Material supplied

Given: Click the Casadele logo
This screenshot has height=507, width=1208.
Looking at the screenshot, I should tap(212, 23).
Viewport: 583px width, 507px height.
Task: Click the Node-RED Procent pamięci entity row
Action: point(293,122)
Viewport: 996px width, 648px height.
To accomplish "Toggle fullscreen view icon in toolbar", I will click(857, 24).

...

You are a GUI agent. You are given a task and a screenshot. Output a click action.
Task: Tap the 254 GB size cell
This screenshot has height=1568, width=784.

Exercise goal
Quote the data above from the line containing "Task: Tap the 254 GB size cell" to the line containing "This screenshot has height=1568, width=784.", inclusive, and stop.

The completed task
Task: Tap the 254 GB size cell
This screenshot has height=1568, width=784.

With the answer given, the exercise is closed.